▶ Set problem
Copy the listing below word for word, from the line containing "Select the 0.0% y-axis tick label" through the line containing "coord(55,455)", including both of those lines.

>> Begin Supplied data

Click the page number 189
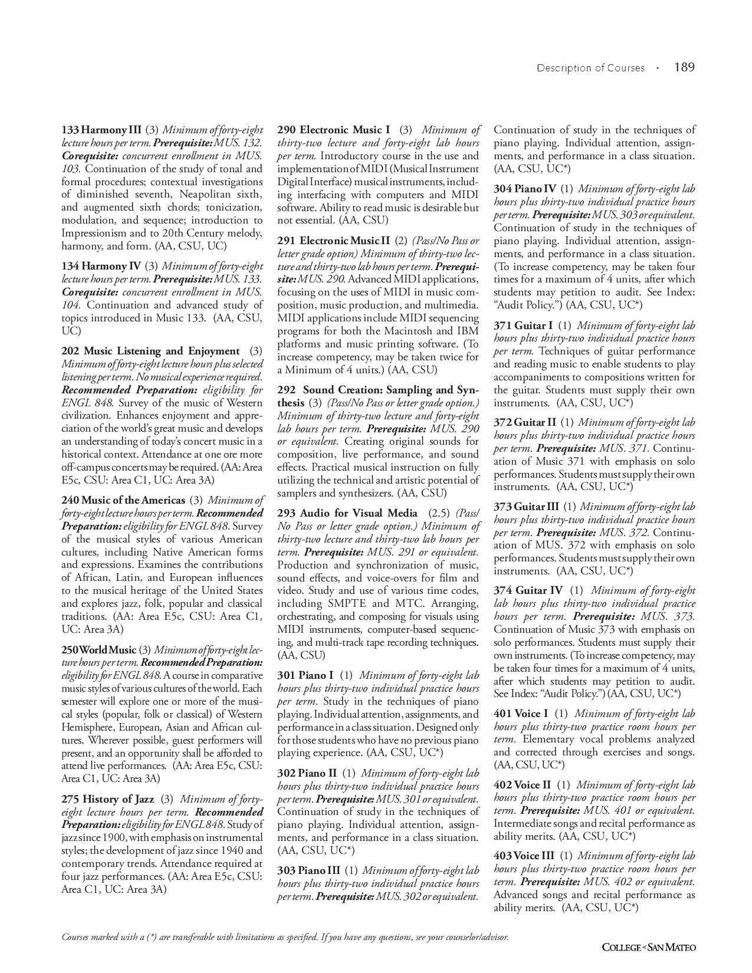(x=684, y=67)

>> End Supplied data
>> Begin Supplied data

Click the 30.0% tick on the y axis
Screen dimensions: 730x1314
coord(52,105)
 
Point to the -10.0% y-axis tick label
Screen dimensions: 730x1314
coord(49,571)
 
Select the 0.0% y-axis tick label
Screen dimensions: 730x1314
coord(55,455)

>> End Supplied data
>> Begin Supplied data

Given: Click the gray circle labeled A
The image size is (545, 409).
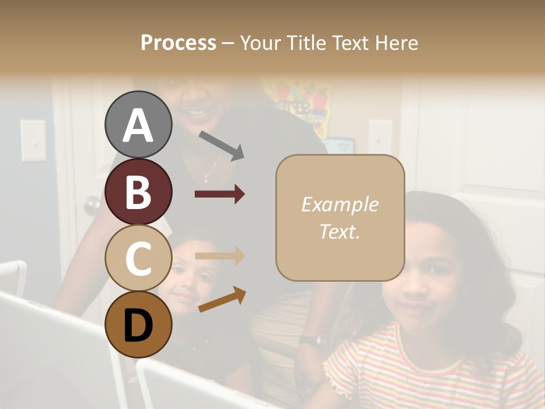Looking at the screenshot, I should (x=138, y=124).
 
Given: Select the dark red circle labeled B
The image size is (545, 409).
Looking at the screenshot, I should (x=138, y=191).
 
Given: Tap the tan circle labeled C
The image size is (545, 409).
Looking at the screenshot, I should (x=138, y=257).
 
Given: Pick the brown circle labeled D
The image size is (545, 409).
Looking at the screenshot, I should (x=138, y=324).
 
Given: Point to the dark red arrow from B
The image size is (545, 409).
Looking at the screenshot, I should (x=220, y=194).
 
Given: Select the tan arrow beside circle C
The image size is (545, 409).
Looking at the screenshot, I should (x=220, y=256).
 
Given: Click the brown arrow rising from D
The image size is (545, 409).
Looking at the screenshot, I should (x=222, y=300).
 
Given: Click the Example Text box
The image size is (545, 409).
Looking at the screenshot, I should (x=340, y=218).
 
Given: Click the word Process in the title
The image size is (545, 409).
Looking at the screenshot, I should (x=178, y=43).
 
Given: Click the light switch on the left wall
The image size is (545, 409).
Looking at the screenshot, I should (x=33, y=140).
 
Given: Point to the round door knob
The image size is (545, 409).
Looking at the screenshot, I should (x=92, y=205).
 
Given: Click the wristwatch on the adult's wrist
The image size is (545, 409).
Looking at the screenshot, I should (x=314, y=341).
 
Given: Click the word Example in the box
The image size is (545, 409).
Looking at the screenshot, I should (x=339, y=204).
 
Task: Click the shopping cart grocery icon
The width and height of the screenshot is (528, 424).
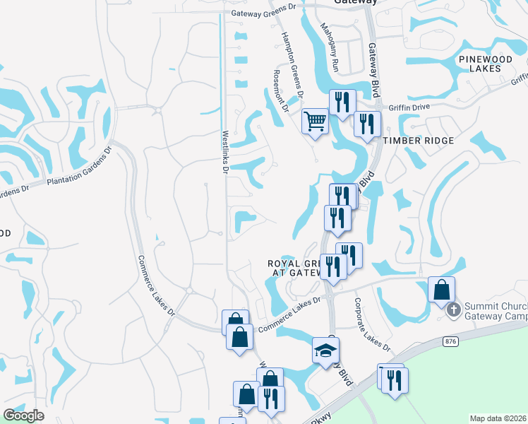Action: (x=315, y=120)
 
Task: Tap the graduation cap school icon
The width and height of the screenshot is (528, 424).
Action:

>> End Supplied data

▶ Correct output
Select the 0.0% y-axis tick label
Screen dimensions: 730x1314
coord(55,455)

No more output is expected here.